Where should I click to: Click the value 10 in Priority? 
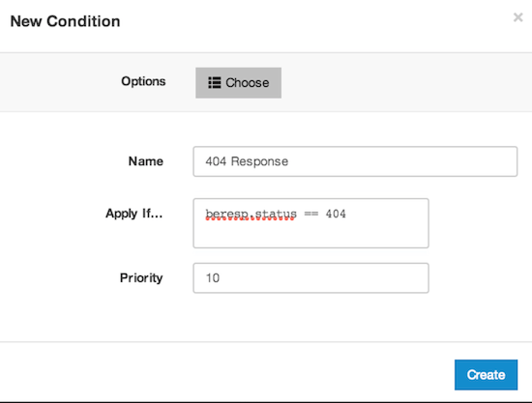(213, 278)
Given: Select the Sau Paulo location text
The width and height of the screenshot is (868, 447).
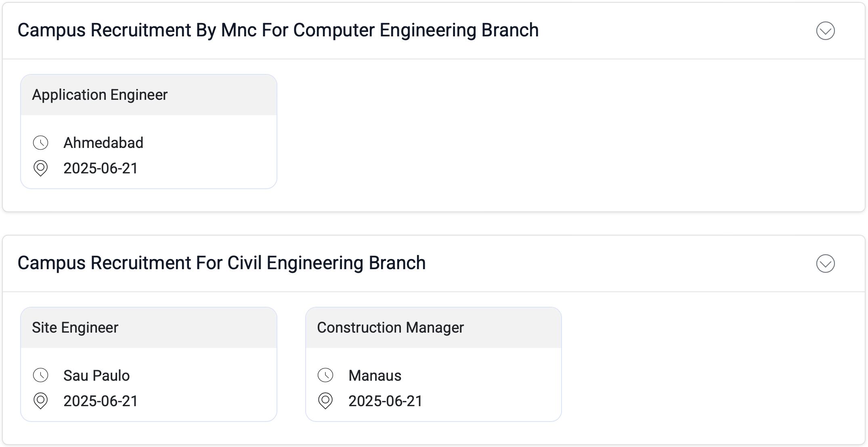Looking at the screenshot, I should pyautogui.click(x=96, y=376).
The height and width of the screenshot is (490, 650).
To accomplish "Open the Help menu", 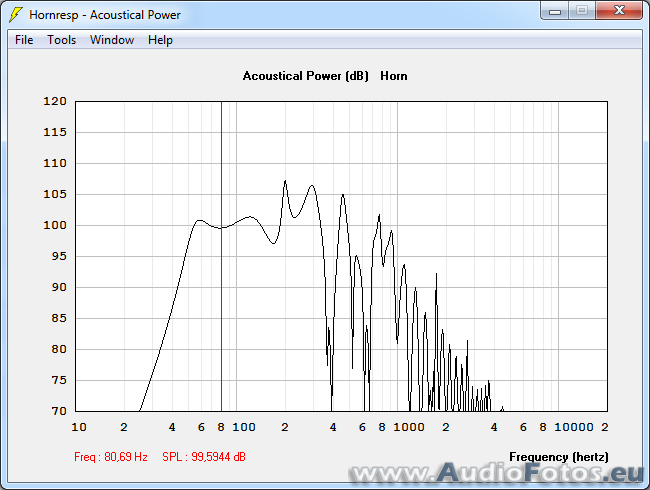I will (x=160, y=40).
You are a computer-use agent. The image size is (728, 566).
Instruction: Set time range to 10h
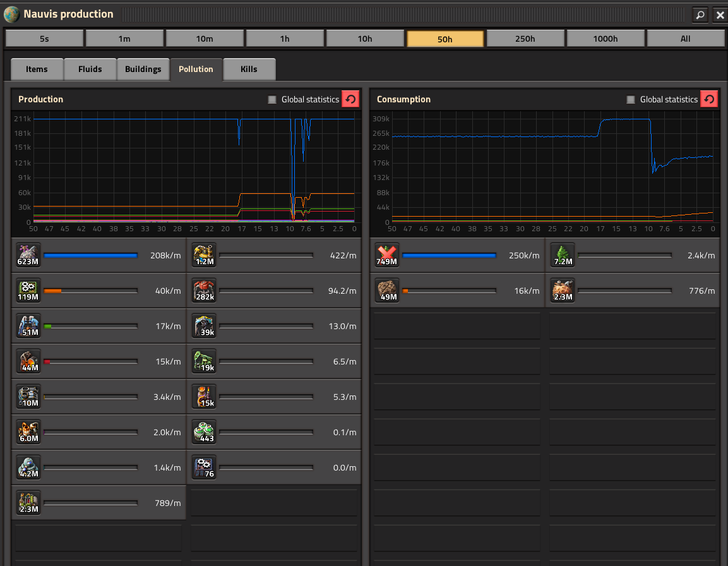coord(365,39)
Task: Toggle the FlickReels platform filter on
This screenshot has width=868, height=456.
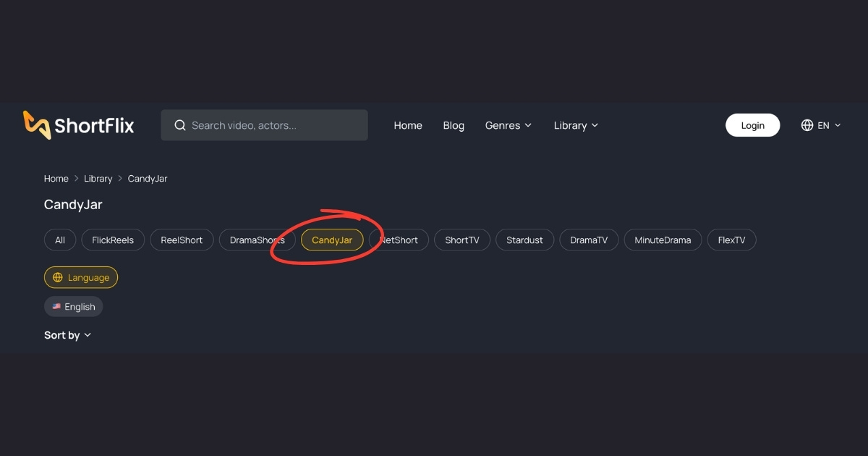Action: (x=112, y=240)
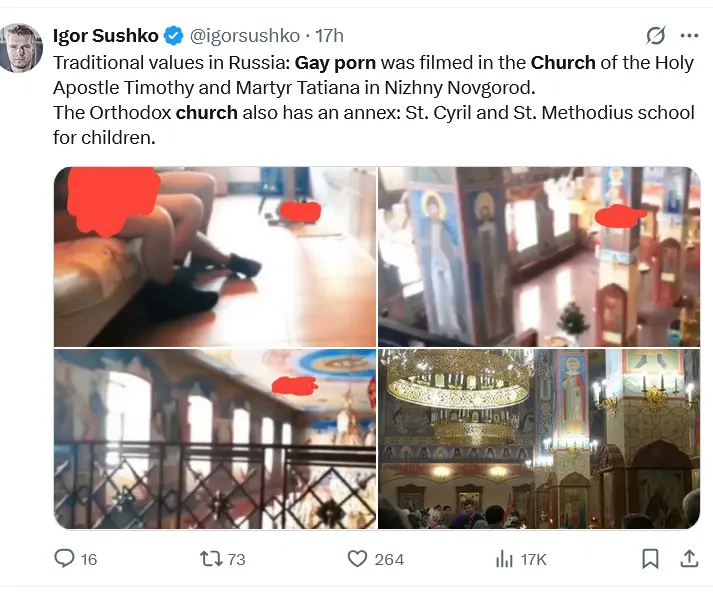Open the top-left image showing the sofa
This screenshot has height=592, width=713.
(215, 257)
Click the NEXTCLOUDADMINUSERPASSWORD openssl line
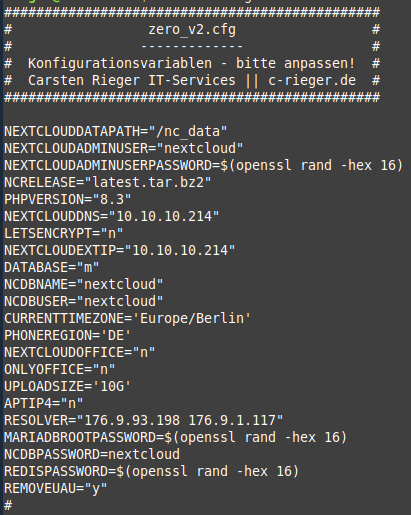Image resolution: width=411 pixels, height=515 pixels. [203, 165]
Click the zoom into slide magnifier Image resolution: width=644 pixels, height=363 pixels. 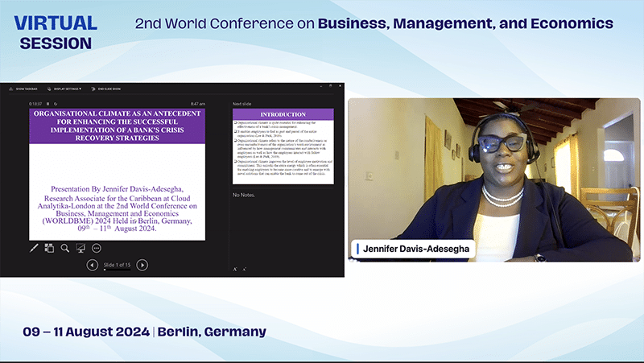pos(65,249)
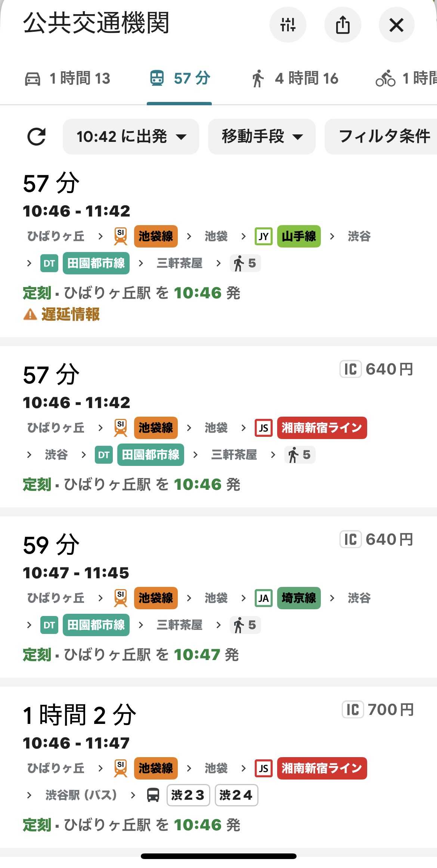This screenshot has width=437, height=868.
Task: Tap the 山手線 line badge
Action: [x=299, y=236]
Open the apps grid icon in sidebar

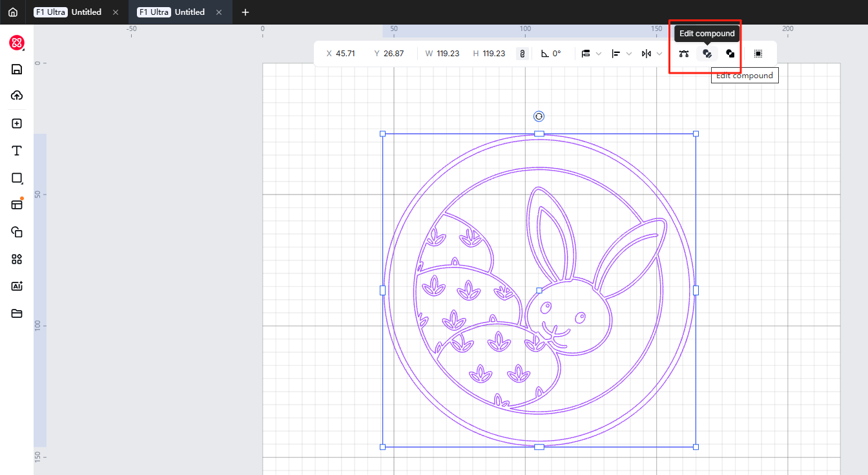[x=17, y=259]
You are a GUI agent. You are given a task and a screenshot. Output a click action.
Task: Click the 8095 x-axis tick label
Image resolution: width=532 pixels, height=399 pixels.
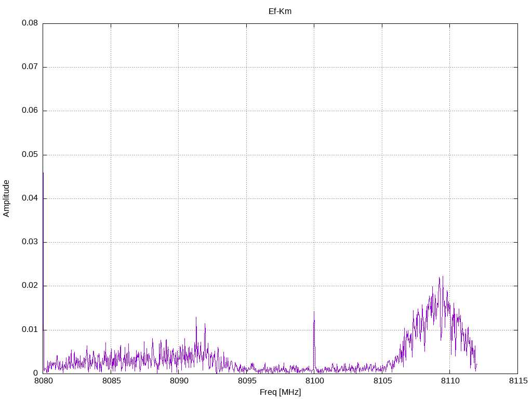coord(247,381)
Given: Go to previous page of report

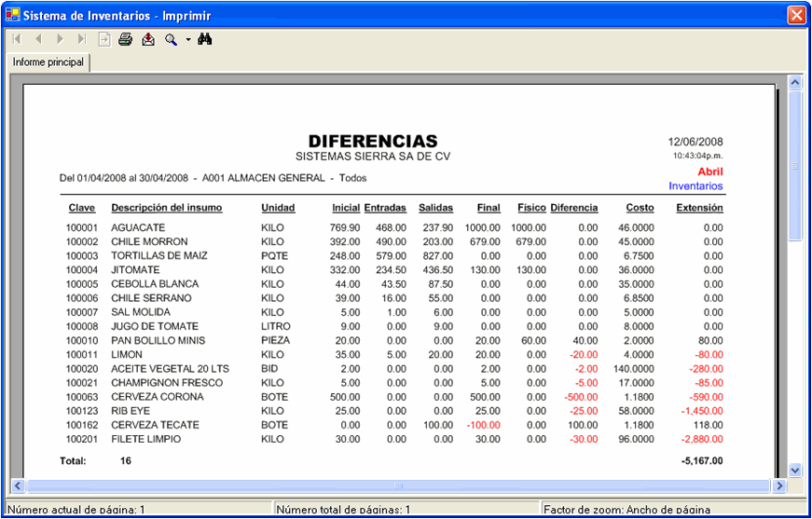Looking at the screenshot, I should click(x=38, y=39).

WHAT THIS TASK INVOLVES
Scan the entries above and copy each line where "agent" occurs.

OUTPUT OF THE EXERCISE
You are a computer-use agent. The image size is (728, 566).
You are a GUI agent. You are given a task and a screenshot. Output a click action.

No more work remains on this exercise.